Rows:
begin

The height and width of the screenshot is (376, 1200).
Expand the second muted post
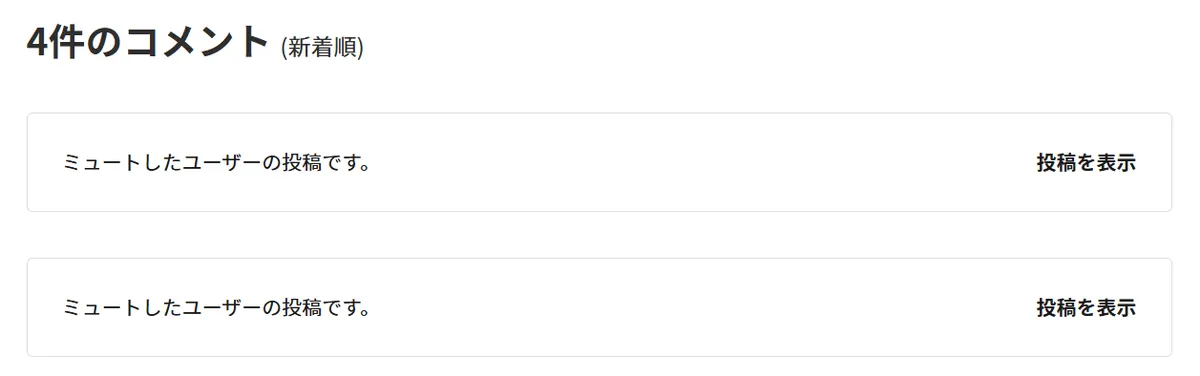1086,308
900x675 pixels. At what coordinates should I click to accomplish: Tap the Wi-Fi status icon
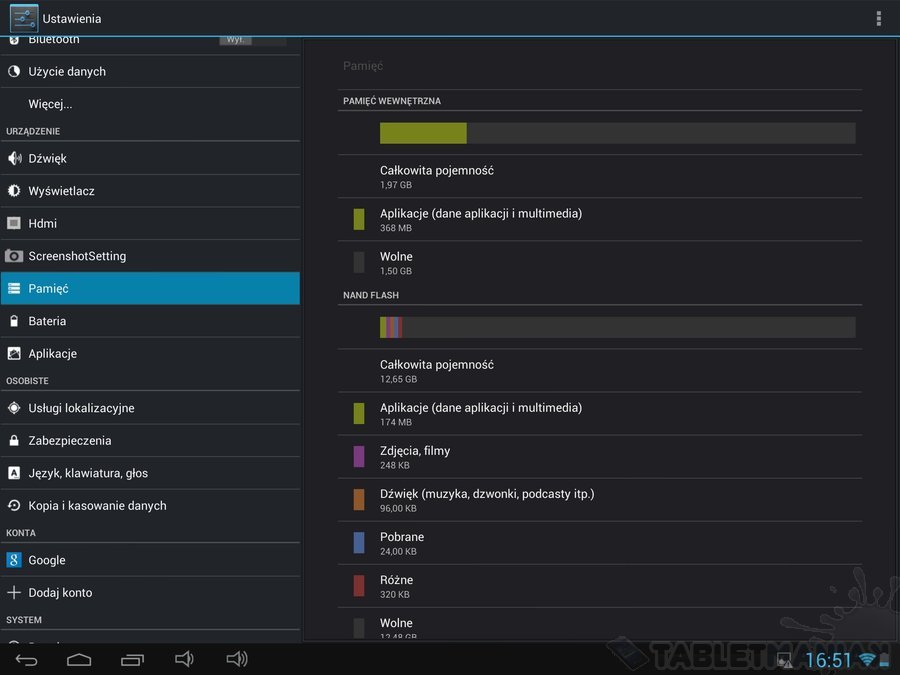(866, 660)
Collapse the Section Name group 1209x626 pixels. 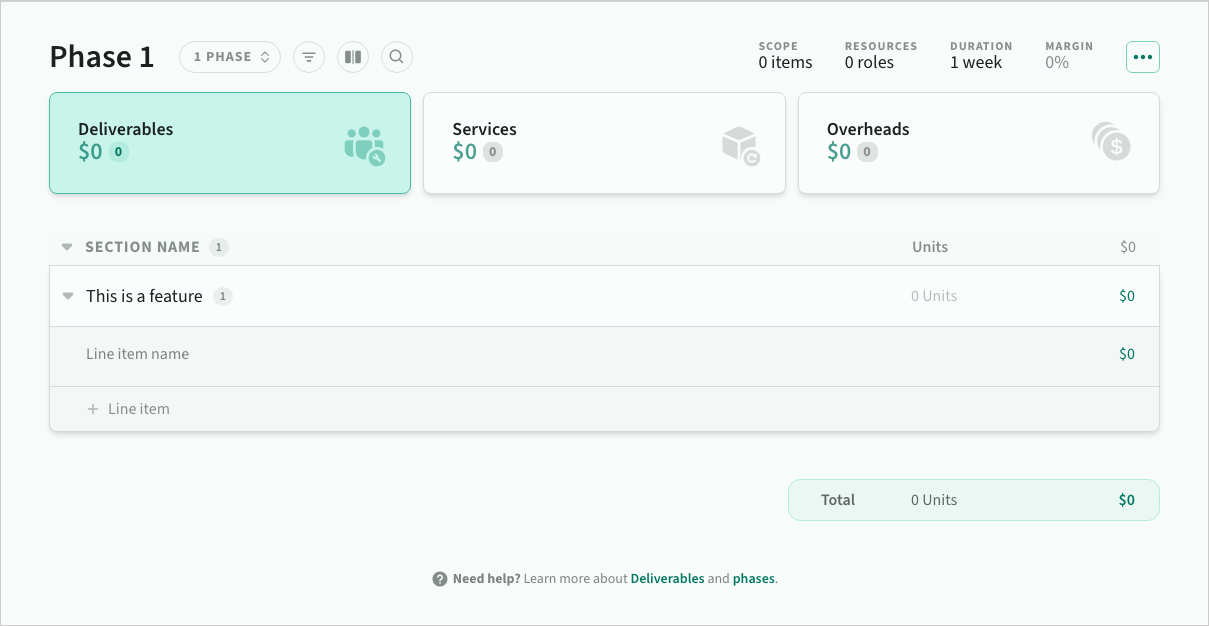67,247
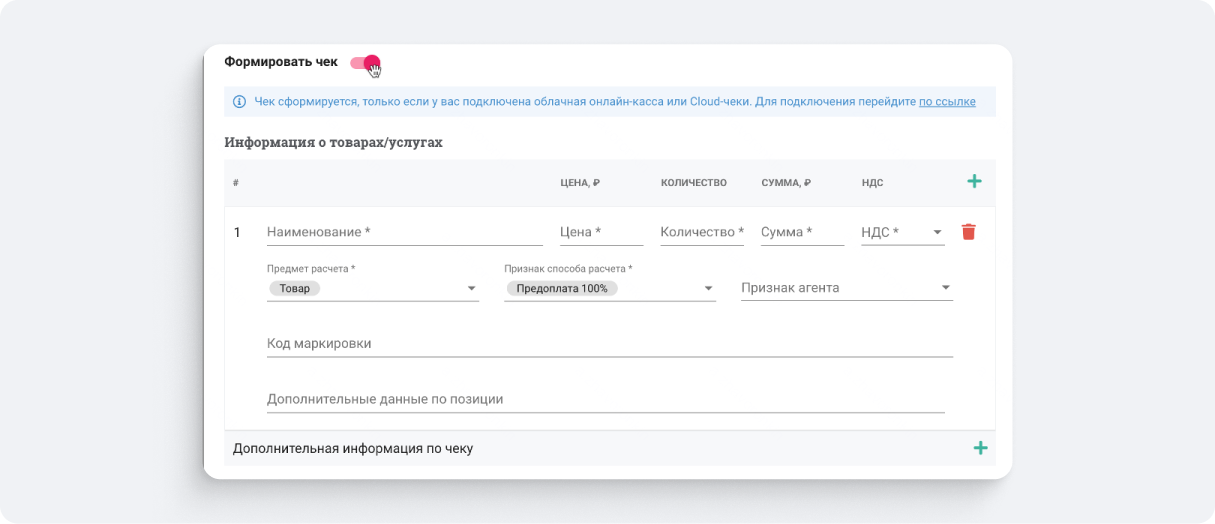Click the info icon in the blue notice
The height and width of the screenshot is (524, 1215).
tap(239, 101)
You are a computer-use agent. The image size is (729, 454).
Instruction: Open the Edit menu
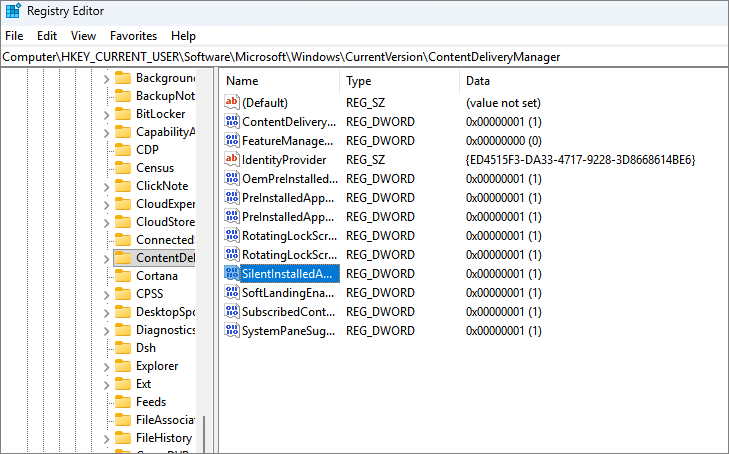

end

Exercise directions:
Starting with the line that contains "You are a computer-use" and going on through the end of the material, write the lines out again with "Edit" switched to "View" and everything else unchanged. Leave the pictures out of your answer.

Output for this exercise:
You are a computer-use agent. The image size is (729, 454).
Instruction: Open the View menu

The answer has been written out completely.